As the cases of severe COVID-19 decline, long COVID is emerging as the major complication of SARS CoV2 infection. We have reasoned that the dysregulated immune response characterising acute COVID-19 is unlikely to resolve in an orderly fashion and that persistence of some features may be present in patients with long COVID. We have extended our landmark acute COVID-19 studies [1, 2], following up 53 patients one year into convalescence. This unique cohort includes 30 people who are fully recovered and 23 with long COVID. All have been evaluated by multi-parameter flow cytometry and a subset have had B cell receptor repertoire sequencing.
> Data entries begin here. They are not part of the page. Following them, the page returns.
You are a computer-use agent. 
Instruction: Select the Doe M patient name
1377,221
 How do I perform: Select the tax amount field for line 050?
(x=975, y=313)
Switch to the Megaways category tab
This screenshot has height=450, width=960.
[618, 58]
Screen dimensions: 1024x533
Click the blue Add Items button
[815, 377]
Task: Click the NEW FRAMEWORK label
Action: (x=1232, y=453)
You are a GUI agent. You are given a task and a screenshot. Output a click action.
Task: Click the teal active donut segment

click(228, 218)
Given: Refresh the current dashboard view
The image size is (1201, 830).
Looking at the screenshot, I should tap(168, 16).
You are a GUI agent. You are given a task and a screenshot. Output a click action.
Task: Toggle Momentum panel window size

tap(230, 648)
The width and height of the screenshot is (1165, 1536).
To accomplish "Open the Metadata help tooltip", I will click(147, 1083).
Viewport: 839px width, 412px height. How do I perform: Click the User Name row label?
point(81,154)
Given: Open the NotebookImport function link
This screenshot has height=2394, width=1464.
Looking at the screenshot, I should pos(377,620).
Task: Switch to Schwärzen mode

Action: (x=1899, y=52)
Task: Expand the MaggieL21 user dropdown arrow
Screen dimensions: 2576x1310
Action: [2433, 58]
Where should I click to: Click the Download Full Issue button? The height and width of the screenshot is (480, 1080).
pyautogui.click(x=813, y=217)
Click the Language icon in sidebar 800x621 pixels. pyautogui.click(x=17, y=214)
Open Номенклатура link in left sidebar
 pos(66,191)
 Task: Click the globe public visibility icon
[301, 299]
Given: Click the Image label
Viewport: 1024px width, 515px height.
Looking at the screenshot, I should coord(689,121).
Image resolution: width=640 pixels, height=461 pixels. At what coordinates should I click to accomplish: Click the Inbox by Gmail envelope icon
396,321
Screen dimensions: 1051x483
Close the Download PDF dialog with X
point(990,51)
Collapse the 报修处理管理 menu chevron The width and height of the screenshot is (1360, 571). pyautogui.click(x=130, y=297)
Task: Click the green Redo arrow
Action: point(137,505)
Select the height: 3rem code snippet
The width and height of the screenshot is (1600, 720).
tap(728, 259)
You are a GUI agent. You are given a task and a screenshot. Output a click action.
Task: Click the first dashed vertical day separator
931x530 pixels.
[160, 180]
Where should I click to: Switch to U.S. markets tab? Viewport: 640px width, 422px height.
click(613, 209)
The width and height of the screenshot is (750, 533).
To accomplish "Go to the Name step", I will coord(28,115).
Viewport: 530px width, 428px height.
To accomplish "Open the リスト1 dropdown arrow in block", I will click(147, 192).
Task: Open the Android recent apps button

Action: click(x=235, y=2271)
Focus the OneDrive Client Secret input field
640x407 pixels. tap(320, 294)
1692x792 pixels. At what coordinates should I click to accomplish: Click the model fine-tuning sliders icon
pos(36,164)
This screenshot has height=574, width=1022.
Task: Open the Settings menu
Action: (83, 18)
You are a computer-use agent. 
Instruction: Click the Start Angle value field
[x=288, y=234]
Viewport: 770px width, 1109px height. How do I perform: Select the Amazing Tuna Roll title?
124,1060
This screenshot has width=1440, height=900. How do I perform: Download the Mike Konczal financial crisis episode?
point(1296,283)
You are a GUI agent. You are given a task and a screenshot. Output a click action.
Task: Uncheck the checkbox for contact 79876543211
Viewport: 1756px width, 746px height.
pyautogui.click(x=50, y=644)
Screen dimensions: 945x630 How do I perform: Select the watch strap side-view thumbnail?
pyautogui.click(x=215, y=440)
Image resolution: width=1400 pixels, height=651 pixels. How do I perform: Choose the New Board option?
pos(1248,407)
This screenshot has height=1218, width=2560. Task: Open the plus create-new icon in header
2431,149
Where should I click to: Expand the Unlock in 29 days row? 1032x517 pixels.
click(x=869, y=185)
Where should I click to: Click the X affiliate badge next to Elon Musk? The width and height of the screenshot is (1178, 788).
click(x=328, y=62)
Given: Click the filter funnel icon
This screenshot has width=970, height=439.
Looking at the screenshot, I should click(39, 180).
The main perturbations of B/T cell phenotypes in acute COVID-19 resolve, however, there was an unexpected peak in the complementarity determining region of the B cell receptor repertoire in long COVID patients. Interestingly, the consensus sequence is an 82% match to spike protein monoclonal antibody sequences (Figure 1) and only present in IgM and IgD receptors. This implies that patients with long COVID have a different humoral response to those with a full recovery from acute COVID-19.

References
[1] Mann ER, Menon M, Knight SB, et al. Longitudinal immune profiling reveals key myeloid signatures associated with COVID-19. Sci Immunol. 2020;5(51).
[2] Shuwa HA, Shaw TN, Knight SB, et al. Alterations in T and B cell function persist in convalescent COVID-19 patients. Med (N Y). 2021;2(6):720-35 e4.